TASK TO CARRY OUT
Go over the data and copy out each line with "country" in it.

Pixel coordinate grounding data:
__________

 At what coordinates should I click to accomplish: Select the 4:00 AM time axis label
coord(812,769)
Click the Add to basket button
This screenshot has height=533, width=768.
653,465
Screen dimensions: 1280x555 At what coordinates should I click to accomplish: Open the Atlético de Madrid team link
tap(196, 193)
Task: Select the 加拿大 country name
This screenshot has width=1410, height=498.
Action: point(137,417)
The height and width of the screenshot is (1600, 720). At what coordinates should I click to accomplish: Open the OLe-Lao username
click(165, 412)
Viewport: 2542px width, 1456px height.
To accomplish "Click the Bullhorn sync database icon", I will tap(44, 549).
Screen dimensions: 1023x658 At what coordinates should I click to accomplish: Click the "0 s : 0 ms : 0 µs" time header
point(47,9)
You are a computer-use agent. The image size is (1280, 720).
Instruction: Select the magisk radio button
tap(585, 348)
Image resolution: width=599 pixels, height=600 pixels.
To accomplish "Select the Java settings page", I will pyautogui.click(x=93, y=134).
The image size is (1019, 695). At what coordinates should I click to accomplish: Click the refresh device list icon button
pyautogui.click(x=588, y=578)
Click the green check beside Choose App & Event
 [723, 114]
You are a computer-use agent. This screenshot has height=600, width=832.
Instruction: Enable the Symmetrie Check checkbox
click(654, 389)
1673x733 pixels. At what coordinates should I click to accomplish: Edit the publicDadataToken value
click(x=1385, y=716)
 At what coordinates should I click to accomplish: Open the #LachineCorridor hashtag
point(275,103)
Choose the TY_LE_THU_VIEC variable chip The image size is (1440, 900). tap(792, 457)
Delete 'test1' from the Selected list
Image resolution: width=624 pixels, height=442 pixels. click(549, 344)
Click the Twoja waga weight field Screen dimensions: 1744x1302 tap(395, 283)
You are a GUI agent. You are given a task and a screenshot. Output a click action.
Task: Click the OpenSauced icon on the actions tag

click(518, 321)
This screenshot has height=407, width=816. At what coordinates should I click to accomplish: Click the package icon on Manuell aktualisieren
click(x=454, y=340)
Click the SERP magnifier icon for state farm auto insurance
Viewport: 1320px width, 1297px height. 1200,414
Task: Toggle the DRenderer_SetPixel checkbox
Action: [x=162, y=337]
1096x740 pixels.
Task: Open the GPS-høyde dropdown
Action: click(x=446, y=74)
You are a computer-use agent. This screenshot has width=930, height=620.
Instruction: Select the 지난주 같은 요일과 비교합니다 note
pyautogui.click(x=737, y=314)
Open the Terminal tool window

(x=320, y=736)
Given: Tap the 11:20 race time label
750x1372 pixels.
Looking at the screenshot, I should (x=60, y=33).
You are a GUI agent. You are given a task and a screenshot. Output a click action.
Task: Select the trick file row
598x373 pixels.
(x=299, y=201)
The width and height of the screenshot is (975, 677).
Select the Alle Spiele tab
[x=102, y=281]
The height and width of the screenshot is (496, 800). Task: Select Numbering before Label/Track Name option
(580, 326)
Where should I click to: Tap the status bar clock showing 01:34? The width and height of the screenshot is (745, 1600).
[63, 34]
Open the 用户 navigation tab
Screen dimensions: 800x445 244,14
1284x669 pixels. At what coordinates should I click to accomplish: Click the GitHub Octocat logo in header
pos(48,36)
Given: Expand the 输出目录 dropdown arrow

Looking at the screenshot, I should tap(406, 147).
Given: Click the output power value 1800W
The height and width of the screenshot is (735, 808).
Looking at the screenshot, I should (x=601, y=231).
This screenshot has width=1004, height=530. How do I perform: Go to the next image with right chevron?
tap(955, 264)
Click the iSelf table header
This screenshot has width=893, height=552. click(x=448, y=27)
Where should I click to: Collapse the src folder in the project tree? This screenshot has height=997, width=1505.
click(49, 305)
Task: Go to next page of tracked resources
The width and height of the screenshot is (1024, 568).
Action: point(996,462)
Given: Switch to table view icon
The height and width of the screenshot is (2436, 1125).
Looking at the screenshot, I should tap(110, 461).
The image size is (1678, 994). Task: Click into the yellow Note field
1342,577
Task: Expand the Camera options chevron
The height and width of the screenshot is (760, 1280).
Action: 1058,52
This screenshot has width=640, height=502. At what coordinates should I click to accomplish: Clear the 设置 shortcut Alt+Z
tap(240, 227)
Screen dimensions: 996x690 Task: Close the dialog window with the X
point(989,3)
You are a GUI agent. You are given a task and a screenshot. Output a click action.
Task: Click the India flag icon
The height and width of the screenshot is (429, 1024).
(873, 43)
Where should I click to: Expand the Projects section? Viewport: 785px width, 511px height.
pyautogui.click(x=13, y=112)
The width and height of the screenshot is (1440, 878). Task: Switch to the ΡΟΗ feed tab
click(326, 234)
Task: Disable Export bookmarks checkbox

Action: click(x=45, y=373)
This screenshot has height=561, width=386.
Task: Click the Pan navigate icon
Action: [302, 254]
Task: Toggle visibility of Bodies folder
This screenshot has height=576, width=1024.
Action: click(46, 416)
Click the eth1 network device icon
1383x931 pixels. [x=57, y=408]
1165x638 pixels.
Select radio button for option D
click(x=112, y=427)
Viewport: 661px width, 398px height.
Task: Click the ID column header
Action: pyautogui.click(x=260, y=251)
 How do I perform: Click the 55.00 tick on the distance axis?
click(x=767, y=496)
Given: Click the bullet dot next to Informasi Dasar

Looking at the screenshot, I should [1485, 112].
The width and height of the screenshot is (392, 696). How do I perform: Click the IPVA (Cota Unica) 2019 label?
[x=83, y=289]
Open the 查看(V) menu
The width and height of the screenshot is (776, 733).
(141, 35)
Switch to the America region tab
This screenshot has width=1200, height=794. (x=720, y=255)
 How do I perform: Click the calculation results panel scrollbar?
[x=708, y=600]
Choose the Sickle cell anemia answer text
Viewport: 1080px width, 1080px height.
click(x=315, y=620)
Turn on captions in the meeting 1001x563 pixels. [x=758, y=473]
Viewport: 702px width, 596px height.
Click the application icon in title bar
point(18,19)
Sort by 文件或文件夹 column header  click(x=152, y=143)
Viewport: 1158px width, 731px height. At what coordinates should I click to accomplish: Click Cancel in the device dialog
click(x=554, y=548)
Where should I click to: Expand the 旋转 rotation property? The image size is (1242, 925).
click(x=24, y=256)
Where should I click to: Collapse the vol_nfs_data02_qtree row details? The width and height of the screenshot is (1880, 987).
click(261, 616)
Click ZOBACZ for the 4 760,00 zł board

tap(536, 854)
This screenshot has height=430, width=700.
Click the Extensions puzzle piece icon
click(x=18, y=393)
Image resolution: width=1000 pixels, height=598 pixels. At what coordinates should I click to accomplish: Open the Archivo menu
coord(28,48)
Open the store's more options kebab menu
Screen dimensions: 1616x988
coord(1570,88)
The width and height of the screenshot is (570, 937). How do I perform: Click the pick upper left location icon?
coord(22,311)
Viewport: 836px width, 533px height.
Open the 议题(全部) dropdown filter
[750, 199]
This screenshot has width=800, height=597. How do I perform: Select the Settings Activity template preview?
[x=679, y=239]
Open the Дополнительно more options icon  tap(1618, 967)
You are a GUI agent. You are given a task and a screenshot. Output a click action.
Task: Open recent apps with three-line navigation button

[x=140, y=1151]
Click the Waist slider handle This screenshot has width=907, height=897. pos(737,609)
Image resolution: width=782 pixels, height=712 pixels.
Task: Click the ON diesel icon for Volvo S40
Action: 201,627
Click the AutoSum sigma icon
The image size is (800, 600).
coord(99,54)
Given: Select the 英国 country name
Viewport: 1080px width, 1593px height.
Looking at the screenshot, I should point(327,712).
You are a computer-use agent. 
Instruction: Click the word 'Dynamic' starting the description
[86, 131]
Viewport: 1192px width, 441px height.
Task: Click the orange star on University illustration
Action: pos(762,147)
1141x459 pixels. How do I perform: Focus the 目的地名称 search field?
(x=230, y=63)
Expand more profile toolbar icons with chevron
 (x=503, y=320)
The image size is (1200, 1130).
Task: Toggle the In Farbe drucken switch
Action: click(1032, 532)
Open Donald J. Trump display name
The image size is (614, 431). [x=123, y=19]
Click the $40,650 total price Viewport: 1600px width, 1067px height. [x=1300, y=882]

__________

RESULT
Task: Select the 加拿大 country name
Given: Select the 英国 country name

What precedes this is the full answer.